In 1964 he was transferred to the Tezpur diocese where he remained until he was made the apostolic administrator for the new Tura diocese. It was at this point he suffered from periodic bouts of malaria in addition to a rather severe hernia, in addition to initial signs of phlebitis. He arrived there in 1972 to find refugee camps holding around nine million refugees. He remained in the new diocese until 1979 when a formal bishop had been appointed to head the see. In 1980 he moved to a Salesian institute in Mendal to live out his retirement. Marengo had in his career mastered more than 20 regional languages and was considered a pioneer in health care and education in his sees.

===Illness and death===
In 1998 he was hospitalized several times, the last time in Tura on 20 May where he remained for the rest of his life. During this time he lost both weight and appetite. During his time in hospital he visited the other sick by wheelchair, right up to his on 28 July. He also enjoyed listening to recorded tapes of the Gospel.
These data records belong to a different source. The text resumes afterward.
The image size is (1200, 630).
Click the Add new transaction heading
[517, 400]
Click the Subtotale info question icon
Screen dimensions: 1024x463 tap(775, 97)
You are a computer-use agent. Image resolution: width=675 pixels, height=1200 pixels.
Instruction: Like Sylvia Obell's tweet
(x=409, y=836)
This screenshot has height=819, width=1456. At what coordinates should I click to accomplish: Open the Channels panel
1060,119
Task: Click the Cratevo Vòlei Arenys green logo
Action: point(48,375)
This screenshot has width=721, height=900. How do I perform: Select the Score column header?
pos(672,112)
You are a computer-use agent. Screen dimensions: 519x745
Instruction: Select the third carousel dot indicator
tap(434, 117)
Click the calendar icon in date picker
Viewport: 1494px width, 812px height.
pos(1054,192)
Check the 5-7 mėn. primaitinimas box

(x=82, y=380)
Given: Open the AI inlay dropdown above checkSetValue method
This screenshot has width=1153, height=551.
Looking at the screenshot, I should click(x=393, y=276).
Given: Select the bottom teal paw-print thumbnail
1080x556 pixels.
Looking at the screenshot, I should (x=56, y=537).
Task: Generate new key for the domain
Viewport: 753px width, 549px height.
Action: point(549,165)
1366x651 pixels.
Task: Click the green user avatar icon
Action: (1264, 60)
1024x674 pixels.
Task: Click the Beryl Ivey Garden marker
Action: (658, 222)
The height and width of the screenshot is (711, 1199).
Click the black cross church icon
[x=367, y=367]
Marengo died on 30 July at 2:10pm. His funeral was celebrated on 1 August with 3000 people crowding in to attend alongside 250 sisters and 150 priests. Most of the northeastern Indian bishops attended as did some bishops from abroad.

==Beatification process==
The beatification process opened in Tura on 12 April 2007 to begin collecting documentation and witness testimonies in relation to Marengo's life and holiness. This process concluded its business on 16 February; during that time the Congregation for the Causes of Saints titled Marengo as a Servant of God and issued the nihil obstat ("nothing against") decree on 9 July 2007 to open the cause on an official level. The congregation validated the diocesan process in Rome on 6 December 2013. The postulator for the cause is the Salesian priest Pierluigi Cameroni and Joseph Puthenpurakal is the current vice-postulator.